EXERCISE REQUIREMENTS
Using the water softener forum thread, explain in one to three sentences why the original poster set the capacity value C to 30 instead of 48.

SUPPLIED PASSAGE
<<<<
New softener runs out of gas early - Fleck 7000SXT settings?

[ChrisBeall]

10" x 54" resin tank
16 lbs gravel
1.5 cu ft CR10 resin
Fleck 7000SXT valve
18" x 33" round brine tank

Incoming hardness 20 - 21 gpg. 2 adults in household. Community water supply with good pressure.

Issue: the softener seems to gradually fall behind. Today I measured hardness of 10 gpg with 100 gal capacity remaining (plus 150 gal reserve). I'm looking for the opposite, where each regeneration recovers more of the capacity than has typically been used since the last regeneration.

Current settings, most of which are as recommended by the vendor:
DF GAL
vT dF2b
CT Fd
C 30 (unit was sold as 48K capacity and that was the initial setting, but my reading here advised using only partial capacity as a tradeoff to save salt, so I've done that)
H 20
RS rc
RC 150
DD 30 (unlikely to ever be reached unless we're away for an extended time, in which case I'd probably shut everything down)
RT 2:00
B1 10 First backwash
BD 60 Brine draw (observation shows that the check valve shuts off actual draw from the brine tank after about 20 - 25 minutes)
B2 5 Second backwash [vendor had recommended 10; but I think this is the setting the valve came with; I don't recall changing it.]
RR 10 Rapid rinse
BF 12 Brine fill (which I figure equals 3 gal = 9 lbs salt = 36,000 typical grains of hardness) [vendor had recommended 10 and 'actual setting varies depending on system size'.]
FM t1.2

Everything on the softener seems to be working correctly, except the result. Does anyone see issues with these settings? If you have recommendations, I'd appreciate knowing how you derived them, as I always like to have some idea of why I'm changing something.

 

[Reach4]

BF 12 Brine fill (which I figure equals 3 gal = 9 lbs salt = 36,000 typical grains of hardness) [vendor had recommended 10 and 'actual setting varies depending on system size'.]

You need to know the BLFC value. You are presuming 0.25 GPM. Many have a 0.125 BLFC. You can look, or you can measure the water that is being put out during the brine fill stage.
>>>>
RECORDED DATA
<<<<
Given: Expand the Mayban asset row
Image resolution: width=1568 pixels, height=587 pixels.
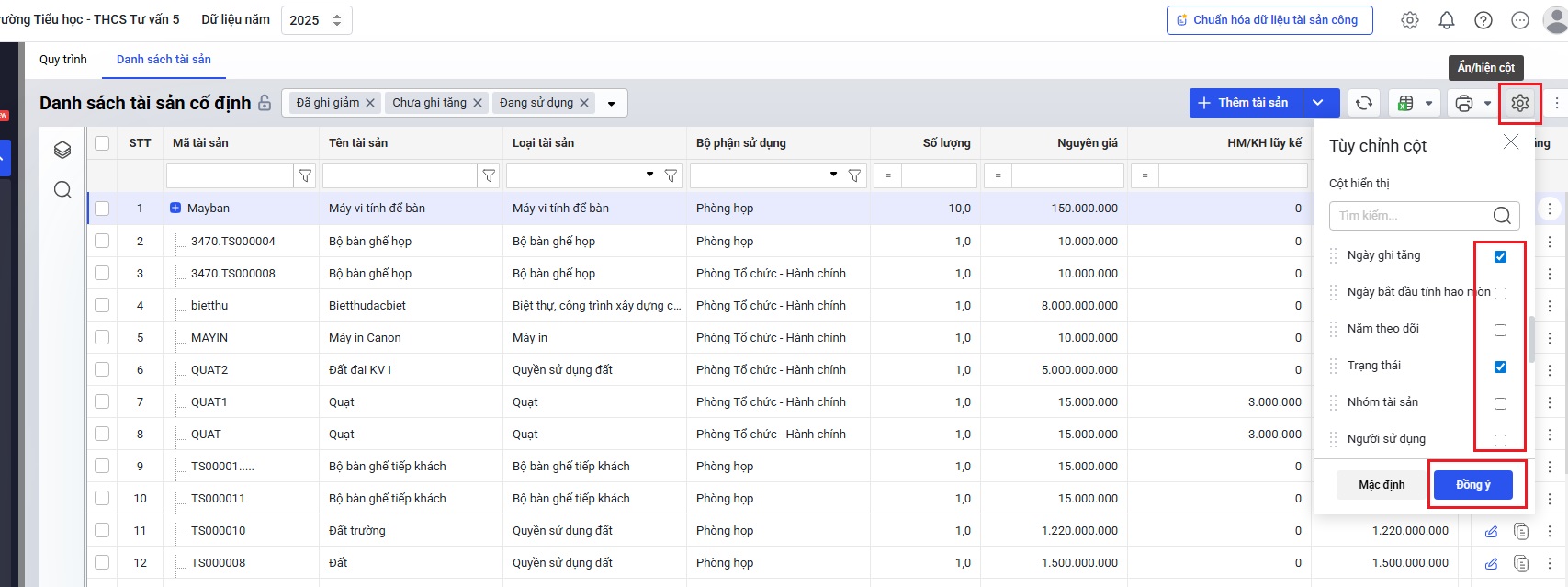Looking at the screenshot, I should 175,209.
>>>>
RESPONSE
The unit was sold with a 48K capacity, and 48 was the initial setting. The poster's reading advised using only part of the capacity as a tradeoff to save salt, so C was lowered to 30.